Analyst Karen Jones at Commerzbank in London confirms her studies maintain the GBP/USD near-term outlook to be negative:
"Sterling’s sell-off has reached the 78..6% retracement at 1.2142, coupled with a 13 count on the 240 minute chart, we would allow for a minor rebound ahead of further losses to 1.1988/80 recent low and the bottom of the 5 month range at 1.1927. The market will stay directly offered below the 1.2378/1.2407, the 55 and 20 day moving averages."
Fundamentally, the exchange rate has had a punishing few months with the uncertainty of the Brexit negotiations causing capital flows away from the Pound.
And the past week has seen a rapid descent for the GBP/USD as sentiment has flowed strongly into the Greenback as speculation of an impending FOMC rate hike has continued to mount. Subsequently, we have seen price action drop from around the 1.2600 handle to its current level at 1.2160.

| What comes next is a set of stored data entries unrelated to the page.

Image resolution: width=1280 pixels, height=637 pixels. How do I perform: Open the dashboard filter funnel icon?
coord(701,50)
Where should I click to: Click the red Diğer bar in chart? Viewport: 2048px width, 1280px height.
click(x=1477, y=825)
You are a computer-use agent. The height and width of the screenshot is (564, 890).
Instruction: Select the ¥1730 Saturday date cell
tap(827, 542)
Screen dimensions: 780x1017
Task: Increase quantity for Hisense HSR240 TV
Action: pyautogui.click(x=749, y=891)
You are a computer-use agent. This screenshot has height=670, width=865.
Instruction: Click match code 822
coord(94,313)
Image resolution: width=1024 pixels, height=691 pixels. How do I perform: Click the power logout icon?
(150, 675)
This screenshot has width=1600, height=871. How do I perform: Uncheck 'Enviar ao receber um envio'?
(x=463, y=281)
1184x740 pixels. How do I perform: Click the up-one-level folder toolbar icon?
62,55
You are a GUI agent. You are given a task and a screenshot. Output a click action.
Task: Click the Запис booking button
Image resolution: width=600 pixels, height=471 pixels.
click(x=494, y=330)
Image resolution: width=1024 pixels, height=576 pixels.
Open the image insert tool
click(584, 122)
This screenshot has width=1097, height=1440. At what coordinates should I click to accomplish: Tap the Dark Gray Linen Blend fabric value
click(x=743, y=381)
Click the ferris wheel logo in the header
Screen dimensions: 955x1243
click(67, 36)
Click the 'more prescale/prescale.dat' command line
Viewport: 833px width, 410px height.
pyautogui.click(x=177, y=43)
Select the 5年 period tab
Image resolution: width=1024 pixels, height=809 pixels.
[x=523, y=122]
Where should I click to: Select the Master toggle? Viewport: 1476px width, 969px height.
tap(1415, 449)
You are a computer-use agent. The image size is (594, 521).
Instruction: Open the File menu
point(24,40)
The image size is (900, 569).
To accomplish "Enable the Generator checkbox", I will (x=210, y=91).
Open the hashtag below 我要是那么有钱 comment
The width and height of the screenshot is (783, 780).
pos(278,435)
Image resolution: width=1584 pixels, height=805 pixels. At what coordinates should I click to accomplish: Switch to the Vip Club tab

However, it remains to be seen how much further the embattled pair will go given that we are now nearing the depths of the October 2016 low.
“The near term outlook is not highly negative despite ongoing rhetoric around the impact of an exit from the EU. Inflationary pressures are starting to awaken in the UK and GDP is proving to be relatively robust in light of the ongoing uncertainty," says Steven Knight, Blackwell Global Investments Limited.
Subsequently, Knight believes there are plenty of fundamental factors to suggest that the currency pair’s current malaise is a temporary decline.
Dollar Fired-Up by Strong ADP Report
The US Dollar continues to charge higher on solidified expectations for a March interest rate rise, and increased expectations for subsequent rises.
The latest bout of confidence comes from an unexpectedly strong ADP report which leaves virtually no doubt that the Fed will hike rates this coming week.
The US economy added 289K new private jobs in February, versus 187K expected and 246K printed a month earlier.
"A Fed hike on 15 March is seen as a sure thing and fed funds have discounted the surety of two more hikes by year-end. How much more of a boost the USD can get from rate expectations remains to be seen," says Sue Trinh at RBC Capital Markets in Hong Kong.